Stored items
= = =
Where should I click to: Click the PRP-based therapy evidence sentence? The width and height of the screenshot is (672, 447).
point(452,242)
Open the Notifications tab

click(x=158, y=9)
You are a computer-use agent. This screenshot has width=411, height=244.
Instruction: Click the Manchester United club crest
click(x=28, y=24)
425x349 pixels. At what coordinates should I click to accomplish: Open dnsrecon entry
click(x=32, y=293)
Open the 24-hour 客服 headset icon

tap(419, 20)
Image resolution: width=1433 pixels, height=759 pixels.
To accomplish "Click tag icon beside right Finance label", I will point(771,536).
= = =
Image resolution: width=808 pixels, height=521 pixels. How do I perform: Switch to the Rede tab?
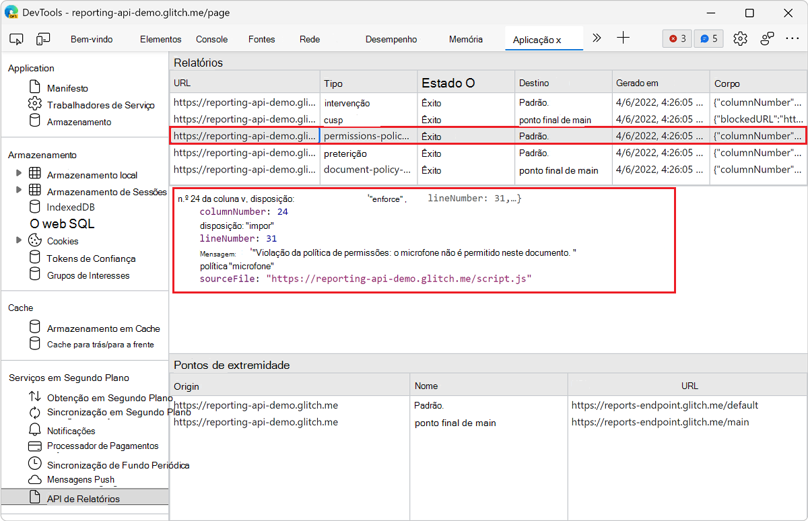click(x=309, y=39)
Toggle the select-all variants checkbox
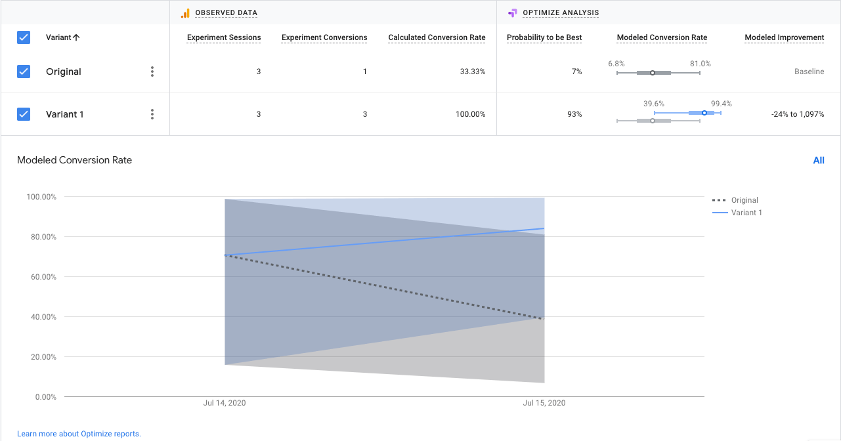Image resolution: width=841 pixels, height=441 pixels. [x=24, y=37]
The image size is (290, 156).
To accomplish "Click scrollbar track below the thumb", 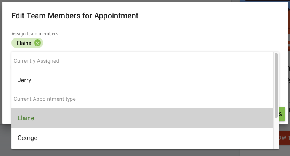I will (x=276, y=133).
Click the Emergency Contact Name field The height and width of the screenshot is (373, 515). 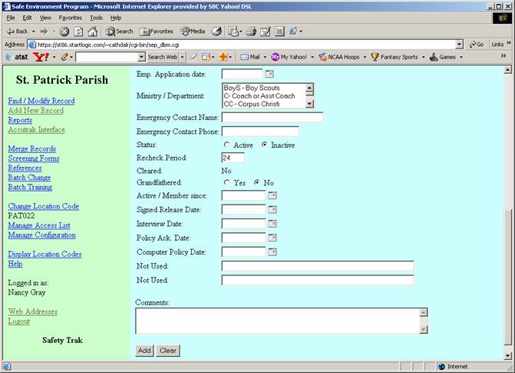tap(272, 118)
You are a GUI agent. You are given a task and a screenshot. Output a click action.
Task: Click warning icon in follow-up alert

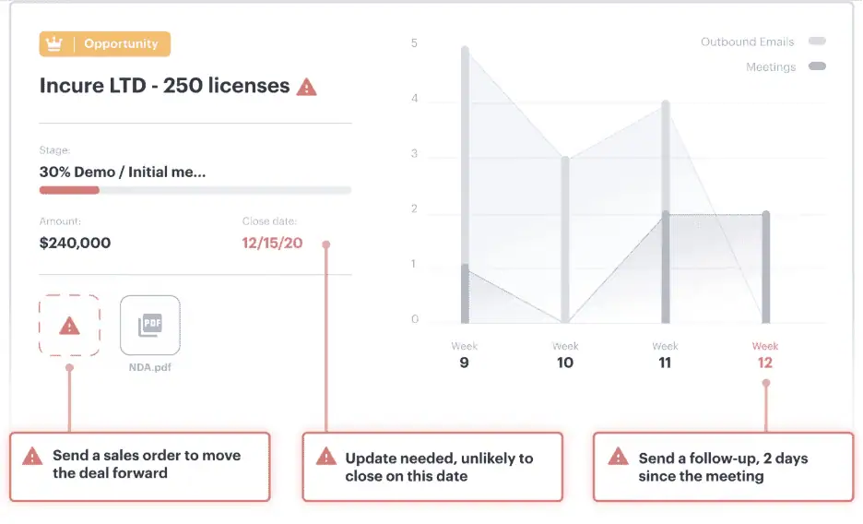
= = =
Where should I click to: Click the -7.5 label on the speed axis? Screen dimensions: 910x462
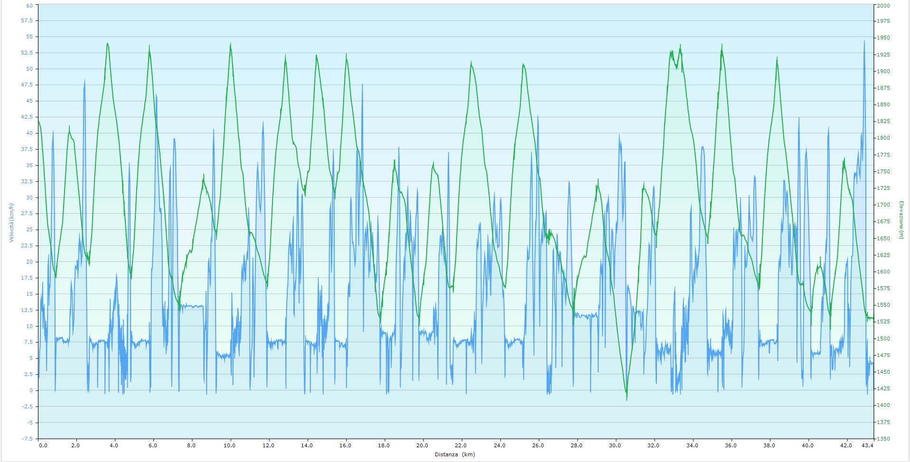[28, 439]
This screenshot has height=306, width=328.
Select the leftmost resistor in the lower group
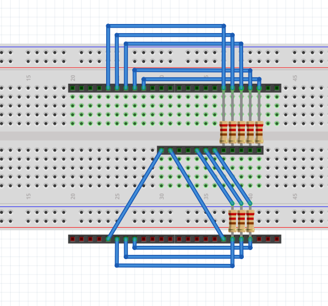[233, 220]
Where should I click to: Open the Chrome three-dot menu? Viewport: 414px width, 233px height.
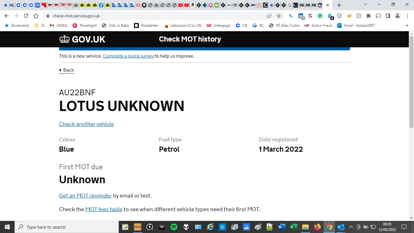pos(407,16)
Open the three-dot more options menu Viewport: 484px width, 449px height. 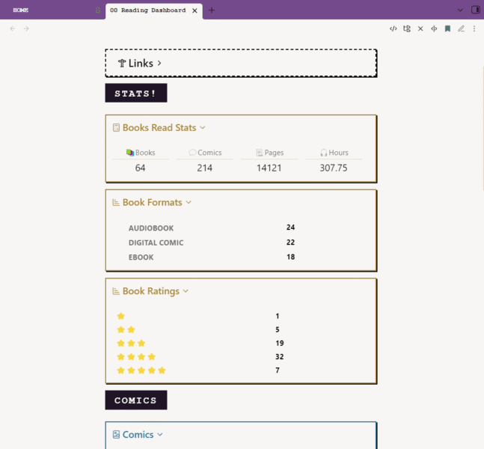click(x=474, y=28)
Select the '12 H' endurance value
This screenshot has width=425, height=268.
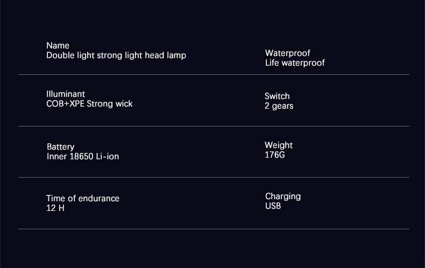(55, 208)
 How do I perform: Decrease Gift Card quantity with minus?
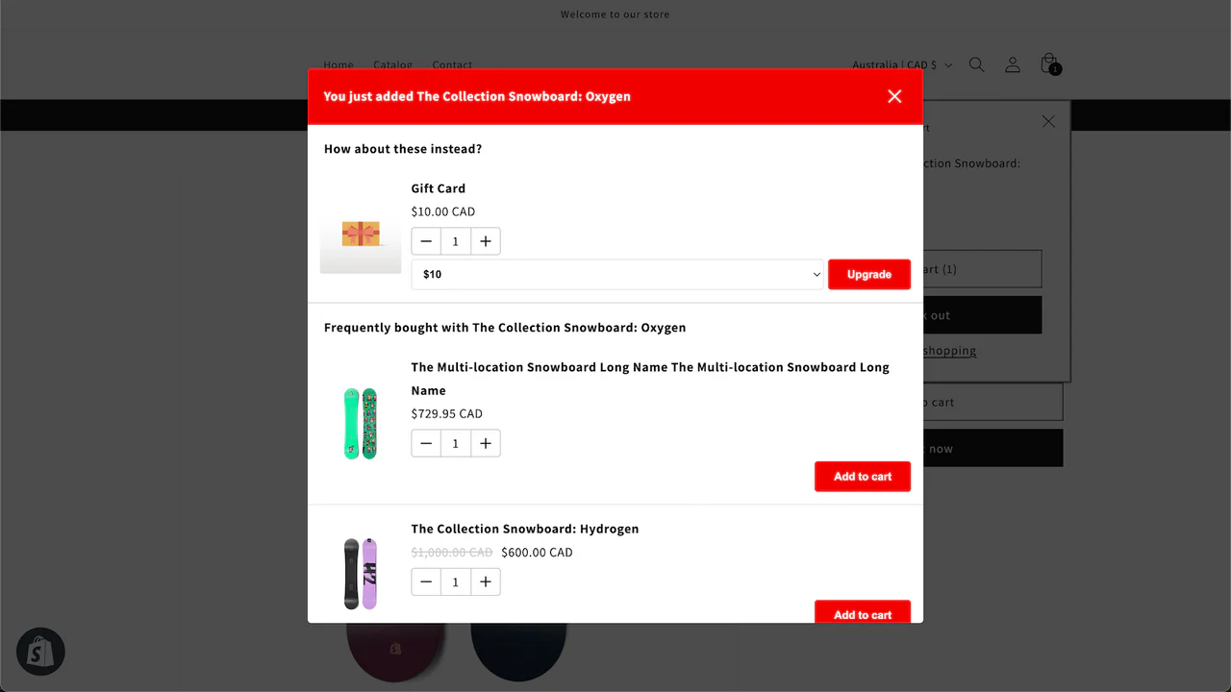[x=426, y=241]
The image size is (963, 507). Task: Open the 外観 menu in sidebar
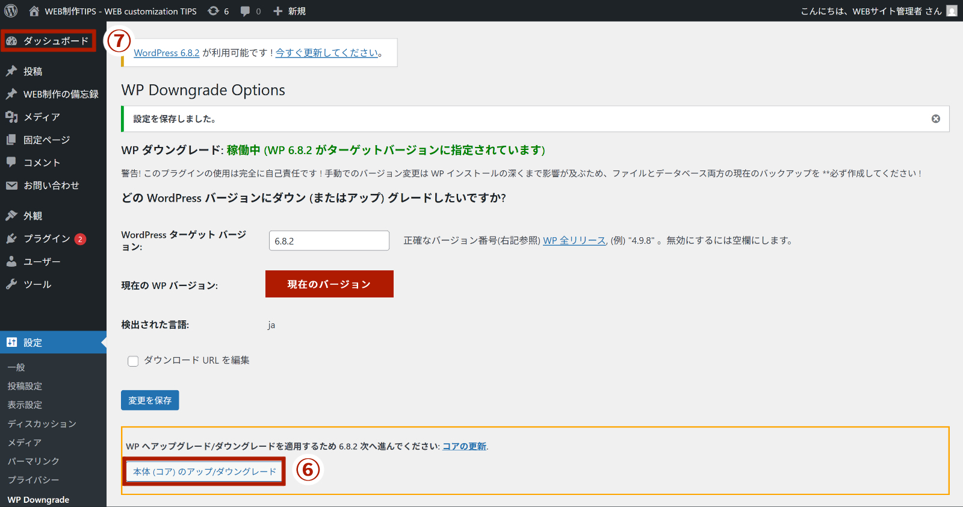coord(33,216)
= = =
# Task requirements
Wherever the string "agent" appears in a line of the records above, copy that line.

# Written solution
You are a computer-use agent. This screenshot has width=411, height=244.
You are a GUI agent. You are given a task and a screenshot. Output a click action.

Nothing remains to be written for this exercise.